Her early life was like that of any other Namboodiri girl of her times. As was the custom of the time, she was married at the age of 14 to a man much older than her. He had married her own elder sister earlier, but the latter died after giving birth to a child. After a brief period of marital life, the first tragedy struck her in the form of his sudden death, which was followed by 12 long years of widowhood in a big feudal household. But it was a time when her community was in the throes of change and she herself became a part of it. Her decision to remarry naturally created a furor within her family and community, both of whom ostracized her and her new husband. But what sustained the couple was their anger against the oppressive system and hope that the new age ushered in. A second life with a revolutionary like Premji as husband followed, which was also a fall from a life of plenty to penury. For the next few decades, she took charge of familial responsibilities, facing the struggle for survival and raising children, which had its own moments of joy and despair. But her life was not confined to just the home. She was part of the communist movement, giving shelter to underground leaders, and later, contesting local elections. And then her husband departed from this world, leaving her alone all over again. Most strikingly, while she recounts her life, there is a never a moment of bitterness or rancor.
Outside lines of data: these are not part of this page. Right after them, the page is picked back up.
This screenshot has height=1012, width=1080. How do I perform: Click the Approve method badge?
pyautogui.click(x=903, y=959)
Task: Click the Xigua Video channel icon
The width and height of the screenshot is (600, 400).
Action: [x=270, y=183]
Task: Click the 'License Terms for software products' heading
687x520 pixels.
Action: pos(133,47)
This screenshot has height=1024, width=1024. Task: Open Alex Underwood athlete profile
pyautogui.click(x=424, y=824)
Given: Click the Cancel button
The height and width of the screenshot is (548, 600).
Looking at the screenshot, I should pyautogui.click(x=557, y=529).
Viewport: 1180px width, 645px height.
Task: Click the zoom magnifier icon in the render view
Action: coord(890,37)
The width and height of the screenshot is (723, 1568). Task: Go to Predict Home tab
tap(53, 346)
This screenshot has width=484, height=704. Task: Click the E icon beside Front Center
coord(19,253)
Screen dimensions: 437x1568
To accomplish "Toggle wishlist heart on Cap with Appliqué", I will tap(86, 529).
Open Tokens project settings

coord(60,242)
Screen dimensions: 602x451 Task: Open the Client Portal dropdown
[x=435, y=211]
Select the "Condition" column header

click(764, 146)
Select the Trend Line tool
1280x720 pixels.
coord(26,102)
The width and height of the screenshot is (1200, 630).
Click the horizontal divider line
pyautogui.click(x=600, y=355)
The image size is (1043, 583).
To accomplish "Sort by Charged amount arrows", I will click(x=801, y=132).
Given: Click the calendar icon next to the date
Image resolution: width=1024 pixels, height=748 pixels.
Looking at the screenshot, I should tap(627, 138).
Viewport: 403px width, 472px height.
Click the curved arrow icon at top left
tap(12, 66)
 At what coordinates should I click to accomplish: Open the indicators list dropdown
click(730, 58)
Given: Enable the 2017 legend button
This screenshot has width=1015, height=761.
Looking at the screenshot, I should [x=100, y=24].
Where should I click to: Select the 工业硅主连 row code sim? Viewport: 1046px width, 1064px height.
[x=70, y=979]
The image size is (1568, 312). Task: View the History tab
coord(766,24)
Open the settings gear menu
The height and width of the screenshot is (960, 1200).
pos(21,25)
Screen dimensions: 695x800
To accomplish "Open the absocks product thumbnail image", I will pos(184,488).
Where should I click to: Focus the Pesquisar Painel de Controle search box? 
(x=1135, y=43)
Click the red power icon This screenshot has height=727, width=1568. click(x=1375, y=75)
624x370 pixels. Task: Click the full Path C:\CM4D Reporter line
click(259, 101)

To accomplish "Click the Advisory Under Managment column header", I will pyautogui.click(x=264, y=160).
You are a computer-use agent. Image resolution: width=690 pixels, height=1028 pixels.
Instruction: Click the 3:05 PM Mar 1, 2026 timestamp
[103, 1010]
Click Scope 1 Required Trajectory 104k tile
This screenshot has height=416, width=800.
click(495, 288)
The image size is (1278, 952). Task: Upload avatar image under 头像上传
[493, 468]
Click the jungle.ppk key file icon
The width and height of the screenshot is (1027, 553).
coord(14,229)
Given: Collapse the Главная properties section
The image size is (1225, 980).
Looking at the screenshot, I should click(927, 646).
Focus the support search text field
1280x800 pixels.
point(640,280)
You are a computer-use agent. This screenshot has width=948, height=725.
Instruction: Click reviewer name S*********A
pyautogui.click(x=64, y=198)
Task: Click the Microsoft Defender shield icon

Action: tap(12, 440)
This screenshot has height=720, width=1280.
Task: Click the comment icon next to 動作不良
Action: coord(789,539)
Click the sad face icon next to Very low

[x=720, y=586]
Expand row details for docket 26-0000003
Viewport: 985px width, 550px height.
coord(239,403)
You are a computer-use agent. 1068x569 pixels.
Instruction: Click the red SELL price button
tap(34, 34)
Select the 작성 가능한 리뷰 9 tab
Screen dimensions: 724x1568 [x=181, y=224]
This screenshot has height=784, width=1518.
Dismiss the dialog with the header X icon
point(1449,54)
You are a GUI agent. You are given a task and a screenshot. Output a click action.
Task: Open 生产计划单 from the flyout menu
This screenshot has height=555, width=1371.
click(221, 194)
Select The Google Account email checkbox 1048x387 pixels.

Shot almost wholly in the interior, the film tenderly follows Amma’s daily routines, activities and movements. The film begins with her waking up amidst the getting-ready-for-office buzz in the house and takes us through the daily chores of the aging woman who needs to be tended to for many things, and ends with her retiring at night and lying down to sleep. This grid of mundane and repetitive daily routine of the film provides it with a very rustic and this-worldly feel, punctuated with flights into her personal memories, incidents from life, cryptic comments and observations and above all, the act of reminiscing itself, all unfolding the past of her life, and the history of her community and times. It is this layering that makes Neelan’s bio-doc a very tender, humane and touching visual narrative that is a historical document, and at the same time a stark reminder about the endless struggles of women, a gentle beacon to the present about the undying faith in life.